_Task statement_
Without any pictures, output the records exactly as they are.

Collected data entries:

<<<<

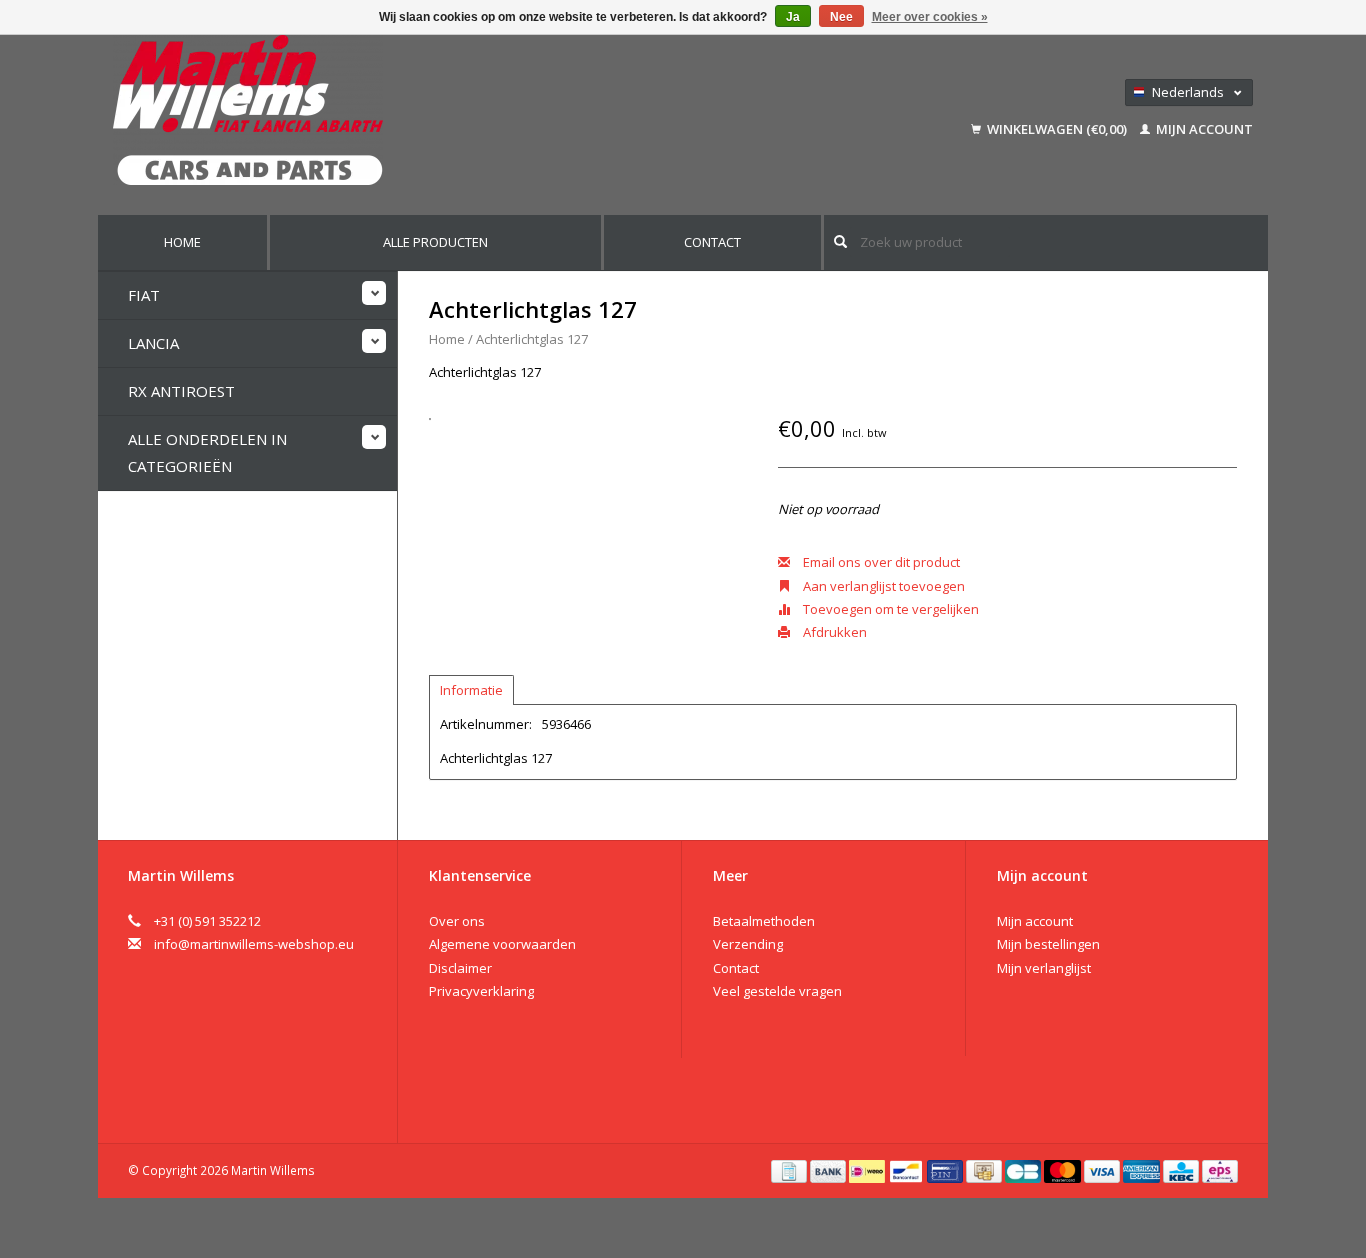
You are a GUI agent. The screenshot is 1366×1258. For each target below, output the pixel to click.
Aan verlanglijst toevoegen (882, 586)
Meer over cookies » (930, 17)
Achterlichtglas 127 (532, 339)
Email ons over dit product (880, 562)
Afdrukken (833, 632)
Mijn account (1203, 129)
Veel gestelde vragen (777, 991)
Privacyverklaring (481, 991)
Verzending (748, 944)
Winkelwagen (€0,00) (1057, 129)
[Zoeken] (840, 241)
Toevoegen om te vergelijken (889, 609)
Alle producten (435, 242)
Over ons (457, 921)
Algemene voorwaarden (502, 944)
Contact (712, 242)
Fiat (144, 295)
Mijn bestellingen (1048, 944)
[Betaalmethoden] (790, 1170)
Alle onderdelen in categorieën (207, 452)
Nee (841, 17)
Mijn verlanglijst (1044, 968)
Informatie (471, 690)
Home (182, 242)
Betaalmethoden (764, 921)
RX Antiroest (181, 391)
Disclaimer (460, 968)
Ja (793, 17)
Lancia (153, 343)
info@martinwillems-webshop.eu (254, 944)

>>>>

_Response to this exercise_
You are a GUI agent. The screenshot is 1366×1258. For each target below, output the pixel to click.
Aan verlanglijst toevoegen (882, 586)
Meer over cookies » (930, 17)
Achterlichtglas 127 (532, 339)
Email ons over dit product (880, 562)
Afdrukken (833, 632)
Mijn account (1203, 129)
Veel gestelde vragen (777, 991)
Privacyverklaring (481, 991)
Verzending (748, 944)
Winkelwagen (€0,00) (1057, 129)
[Zoeken] (840, 241)
Toevoegen om te vergelijken (889, 609)
Alle producten (435, 242)
Over ons (457, 921)
Algemene voorwaarden (502, 944)
Contact (712, 242)
Fiat (144, 295)
Mijn bestellingen (1048, 944)
[Betaalmethoden] (790, 1170)
Alle onderdelen in categorieën (207, 452)
Nee (841, 17)
Mijn verlanglijst (1044, 968)
Informatie (471, 690)
Home (182, 242)
Betaalmethoden (764, 921)
RX Antiroest (181, 391)
Disclaimer (460, 968)
Ja (793, 17)
Lancia (153, 343)
info@martinwillems-webshop.eu (254, 944)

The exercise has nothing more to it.